Diante disto, como pensar estes desígnios africano? A impossibilidade é a resposta que surge de imediato; entretanto, Lucas nos diz: E o anjo lhes disse: Não tenham medo! Estou aqui a fim de trazer uma boa notícia para vocês, e ela será motivo de grande alegria também para todo o povo! (Lucas 2:10), é por esta razão que o nascimento de Jesus é motivo de alegria também para nós africanos, pois o verbo se tornou carne e habitou entre nós, e nos convida a sentarmos à mesa, a partilharmos o pão, e a termos uma vida transformada e permeada pelo princípio do amor.
Portanto, é importante estudar a fundo os lugares onde a vida é valorizada e onde a justiça é imperativa, especialmente em um contexto africano. Para uma teologia adequada a esse contexto, deve-se basear em uma teologia que transcenda o amor e o poder e promova a valorização integral do Ser por meio da Justiça. Para nós, celebrar o Natal na perspectiva africana significa anunciar com palavras e ações a valorização integral do ser, por meio do sopro comunitário do espírito. Essa celebração ultrapassa o individualismo e abraça a comunidade, reunindo as mais diversas famílias.

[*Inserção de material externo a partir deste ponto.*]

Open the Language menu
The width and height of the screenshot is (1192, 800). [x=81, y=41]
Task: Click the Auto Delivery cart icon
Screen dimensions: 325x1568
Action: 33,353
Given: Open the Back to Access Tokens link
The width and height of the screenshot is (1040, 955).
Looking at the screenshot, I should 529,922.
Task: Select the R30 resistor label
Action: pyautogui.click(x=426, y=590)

[1] MBEMBE, Achille. Necropolitica. São Paulo: N-1 edições, 2018.
_______. Políticas da inimizade. São Paulo: N-1 edições, 2021
_______. Brutalismo. São Paulo: N-1 edições, 2021
[2] Ver também. Mt.4:16; Lc 4:18-19
[3] Ver. ALTUNA, Raul Ruiz de Asúa. Cultura tradicional Bantu. Angola: Paulinas, 2014
[4] ALTUNA, Raul Ruiz de Asúa. Cultura tradicional Bantu. Angola: Paulinas, 2014, p.68
[5] João 14:7-31
[6] Raciocínio este construído sobretudo, durante a época dos movimentos Evangelicais do sec. XIX que quando penetrado em nossa espiritualidade cria uma espiritualidade dúbia, como se diz na linguagem popular com o corpo na terra e a cabeça no céu.

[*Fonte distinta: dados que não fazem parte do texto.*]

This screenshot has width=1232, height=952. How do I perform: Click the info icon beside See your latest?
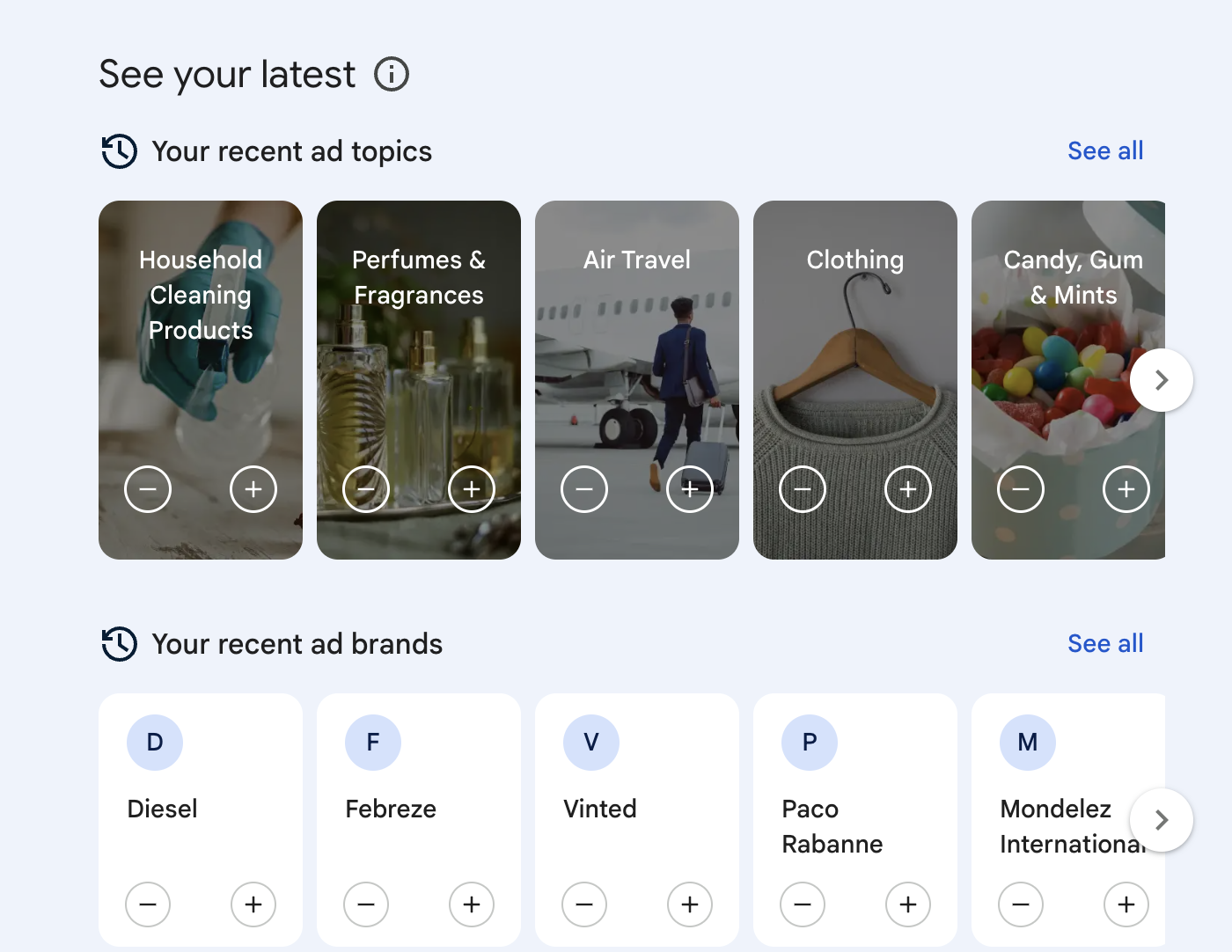[392, 74]

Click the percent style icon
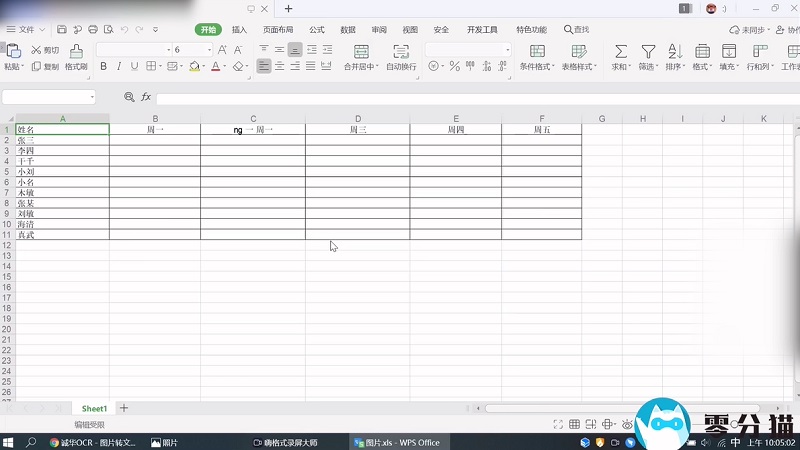[455, 67]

[7] Tillich Este tipo de amor é um amor que perpassa as meras falácias (do apenas dizer eu “te amo”), as meras tentativas de generosidade e cumprimentos de formalidades para dar lugar a um amor eficaz, eficiente, sincero e prático na qual coloca o Outro em detrimento do Eu. O Apostolo Paulo dando um recital sobre o amor em sua carta aos Coríntios explica este fenômeno da seguinte forma: O amor é ouvinte, é doador e perdoador buscando sempre transcender o Eu (1 coríntios 13:1,4-7). TILLICH, Paul Johannes., Amor, Poder e Justiça. São Paulo: Fonte Editorial, 2004.
[8] As pesquisas africanas captaram muito bem esta relação através do estudo do neologismo muntuísmo e Ubuntu, se o segundo significa que a existência do Eu se dá pelo reconhecimento da existência do Tu, o primeiro significa que a existência do Eu se encontra no relacionamento vertical e horizontal dos seres: “eu sou porque eu creio num Ser, e se eu creio, eu amo” Ver. BONO, Ezio Lorenzo. Muntuísmo: a ideia de pessoa na filosofia africana contemporânea. Maputo, Educar, 2014.
[9] Ver. BUJO; MUYA 2012; TILLICH 2004.
[10] Apud MUYA, 2012, p.51
[11] MIZEKA, apud BUJO, Bénézet; MUYA, Juvénal Ilunga., Teologia Africana no século XXI: algumas figuras. v.1, v.2, Angola: Paulinas, 2012, p.51.